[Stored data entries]

'''

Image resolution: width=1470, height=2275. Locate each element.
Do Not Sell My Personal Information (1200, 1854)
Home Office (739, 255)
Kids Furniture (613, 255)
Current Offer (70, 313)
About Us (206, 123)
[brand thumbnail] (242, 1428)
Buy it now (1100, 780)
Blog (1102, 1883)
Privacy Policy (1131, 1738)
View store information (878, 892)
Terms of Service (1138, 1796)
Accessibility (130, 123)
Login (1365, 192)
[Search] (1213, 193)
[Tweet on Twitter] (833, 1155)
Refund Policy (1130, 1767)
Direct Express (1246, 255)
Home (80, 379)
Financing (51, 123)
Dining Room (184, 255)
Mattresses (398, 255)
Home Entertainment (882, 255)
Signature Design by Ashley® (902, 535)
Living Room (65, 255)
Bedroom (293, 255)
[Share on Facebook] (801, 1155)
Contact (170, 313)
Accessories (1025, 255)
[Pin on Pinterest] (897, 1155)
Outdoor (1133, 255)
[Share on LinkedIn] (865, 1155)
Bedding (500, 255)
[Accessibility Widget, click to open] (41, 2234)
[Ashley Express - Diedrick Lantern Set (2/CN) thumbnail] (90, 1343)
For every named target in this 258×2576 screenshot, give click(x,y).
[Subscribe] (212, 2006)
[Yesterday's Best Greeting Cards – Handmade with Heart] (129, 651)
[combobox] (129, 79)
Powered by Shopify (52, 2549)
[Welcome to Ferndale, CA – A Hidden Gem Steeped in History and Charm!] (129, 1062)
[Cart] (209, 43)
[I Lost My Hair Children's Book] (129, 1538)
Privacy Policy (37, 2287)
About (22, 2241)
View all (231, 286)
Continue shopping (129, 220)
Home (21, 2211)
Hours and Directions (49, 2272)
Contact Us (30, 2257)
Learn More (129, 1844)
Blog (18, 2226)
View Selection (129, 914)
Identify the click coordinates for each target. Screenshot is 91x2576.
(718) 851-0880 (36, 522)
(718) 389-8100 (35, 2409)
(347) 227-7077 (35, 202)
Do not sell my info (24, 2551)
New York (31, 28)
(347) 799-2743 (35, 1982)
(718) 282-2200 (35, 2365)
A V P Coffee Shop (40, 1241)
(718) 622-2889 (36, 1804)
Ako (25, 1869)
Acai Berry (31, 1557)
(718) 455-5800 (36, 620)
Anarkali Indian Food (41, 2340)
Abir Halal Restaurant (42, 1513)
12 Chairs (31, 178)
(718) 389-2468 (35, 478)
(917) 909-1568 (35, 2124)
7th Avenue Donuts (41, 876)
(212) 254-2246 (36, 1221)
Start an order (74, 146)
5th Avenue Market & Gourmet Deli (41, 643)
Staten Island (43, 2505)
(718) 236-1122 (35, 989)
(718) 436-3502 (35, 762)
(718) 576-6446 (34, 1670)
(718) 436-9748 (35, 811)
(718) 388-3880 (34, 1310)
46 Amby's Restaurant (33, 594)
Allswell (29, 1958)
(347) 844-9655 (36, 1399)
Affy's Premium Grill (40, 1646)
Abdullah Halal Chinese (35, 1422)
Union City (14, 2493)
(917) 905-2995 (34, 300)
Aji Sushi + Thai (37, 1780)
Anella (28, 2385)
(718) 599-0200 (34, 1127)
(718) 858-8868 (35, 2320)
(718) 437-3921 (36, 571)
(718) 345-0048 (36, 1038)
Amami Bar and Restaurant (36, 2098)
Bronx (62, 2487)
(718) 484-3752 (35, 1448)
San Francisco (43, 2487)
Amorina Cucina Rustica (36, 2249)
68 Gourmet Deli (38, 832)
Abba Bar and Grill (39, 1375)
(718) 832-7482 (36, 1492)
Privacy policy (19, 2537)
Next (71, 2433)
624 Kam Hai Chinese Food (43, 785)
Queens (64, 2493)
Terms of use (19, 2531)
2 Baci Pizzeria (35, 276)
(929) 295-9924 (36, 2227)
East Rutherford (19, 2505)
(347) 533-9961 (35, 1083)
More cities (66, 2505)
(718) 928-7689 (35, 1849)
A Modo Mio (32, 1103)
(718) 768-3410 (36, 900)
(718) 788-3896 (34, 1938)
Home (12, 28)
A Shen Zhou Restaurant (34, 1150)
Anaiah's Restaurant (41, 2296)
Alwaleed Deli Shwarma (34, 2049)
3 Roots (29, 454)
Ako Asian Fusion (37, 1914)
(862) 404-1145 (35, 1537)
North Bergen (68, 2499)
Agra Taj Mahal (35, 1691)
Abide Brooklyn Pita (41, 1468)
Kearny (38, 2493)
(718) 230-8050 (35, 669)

'''

All of the data shown above must be copied exactly.

Image resolution: width=1470, height=2275. Locate each element.
Do Not Sell My Personal Information (1200, 1854)
Home Office (739, 255)
Kids Furniture (613, 255)
Current Offer (70, 313)
About Us (206, 123)
[brand thumbnail] (242, 1428)
Buy it now (1100, 780)
Blog (1102, 1883)
Privacy Policy (1131, 1738)
View store information (878, 892)
Terms of Service (1138, 1796)
Accessibility (130, 123)
Login (1365, 192)
[Search] (1213, 193)
[Tweet on Twitter] (833, 1155)
Refund Policy (1130, 1767)
Direct Express (1246, 255)
Home (80, 379)
Financing (51, 123)
Dining Room (184, 255)
Mattresses (398, 255)
Home Entertainment (882, 255)
Signature Design by Ashley® (902, 535)
Living Room (65, 255)
Bedroom (293, 255)
[Share on Facebook] (801, 1155)
Contact (170, 313)
Accessories (1025, 255)
[Pin on Pinterest] (897, 1155)
Outdoor (1133, 255)
[Share on LinkedIn] (865, 1155)
Bedding (500, 255)
[Accessibility Widget, click to open] (41, 2234)
[Ashley Express - Diedrick Lantern Set (2/CN) thumbnail] (90, 1343)
For every named target in this 258×2576 screenshot, give click(x,y).
[Subscribe] (212, 2006)
[Yesterday's Best Greeting Cards – Handmade with Heart] (129, 651)
[combobox] (129, 79)
Powered by Shopify (52, 2549)
[Welcome to Ferndale, CA – A Hidden Gem Steeped in History and Charm!] (129, 1062)
[Cart] (209, 43)
[I Lost My Hair Children's Book] (129, 1538)
Privacy Policy (37, 2287)
About (22, 2241)
View all (231, 286)
Continue shopping (129, 220)
Home (21, 2211)
Hours and Directions (49, 2272)
Contact Us (30, 2257)
Learn More (129, 1844)
Blog (18, 2226)
View Selection (129, 914)
Identify the click coordinates for each target. Screenshot is 91x2576.
(718) 851-0880 (36, 522)
(718) 389-8100 (35, 2409)
(347) 227-7077 (35, 202)
Do not sell my info (24, 2551)
New York (31, 28)
(347) 799-2743 (35, 1982)
(718) 282-2200 (35, 2365)
A V P Coffee Shop (40, 1241)
(718) 622-2889 (36, 1804)
Ako (25, 1869)
Acai Berry (31, 1557)
(718) 455-5800 (36, 620)
Anarkali Indian Food (41, 2340)
Abir Halal Restaurant (42, 1513)
12 Chairs (31, 178)
(718) 389-2468 (35, 478)
(917) 909-1568 (35, 2124)
7th Avenue Donuts (41, 876)
(212) 254-2246 (36, 1221)
Start an order (74, 146)
5th Avenue Market & Gourmet Deli (41, 643)
Staten Island (43, 2505)
(718) 236-1122 (35, 989)
(718) 436-3502 (35, 762)
(718) 576-6446 (34, 1670)
(718) 436-9748 (35, 811)
(718) 388-3880 (34, 1310)
46 Amby's Restaurant (33, 594)
Allswell (29, 1958)
(347) 844-9655 (36, 1399)
Affy's Premium Grill (40, 1646)
Abdullah Halal Chinese (35, 1422)
Union City (14, 2493)
(917) 905-2995 (34, 300)
Aji Sushi + Thai (37, 1780)
Anella (28, 2385)
(718) 599-0200 (34, 1127)
(718) 858-8868 (35, 2320)
(718) 437-3921 (36, 571)
(718) 345-0048 (36, 1038)
Amami Bar and Restaurant (36, 2098)
Bronx (62, 2487)
(718) 484-3752 (35, 1448)
San Francisco (43, 2487)
Amorina Cucina Rustica (36, 2249)
68 Gourmet Deli (38, 832)
Abba Bar and Grill (39, 1375)
(718) 832-7482 (36, 1492)
Privacy policy (19, 2537)
Next (71, 2433)
624 Kam Hai Chinese Food (43, 785)
Queens (64, 2493)
Terms of use (19, 2531)
2 Baci Pizzeria (35, 276)
(929) 295-9924 (36, 2227)
East Rutherford (19, 2505)
(347) 533-9961 (35, 1083)
More cities (66, 2505)
(718) 928-7689 (35, 1849)
A Modo Mio (32, 1103)
(718) 768-3410 (36, 900)
(718) 788-3896 (34, 1938)
Home (12, 28)
A Shen Zhou Restaurant (34, 1150)
Anaiah's Restaurant (41, 2296)
Alwaleed Deli Shwarma (34, 2049)
3 Roots (29, 454)
Ako Asian Fusion (37, 1914)
(862) 404-1145 (35, 1537)
North Bergen (68, 2499)
Agra Taj Mahal (35, 1691)
Abide Brooklyn Pita (41, 1468)
Kearny (38, 2493)
(718) 230-8050 (35, 669)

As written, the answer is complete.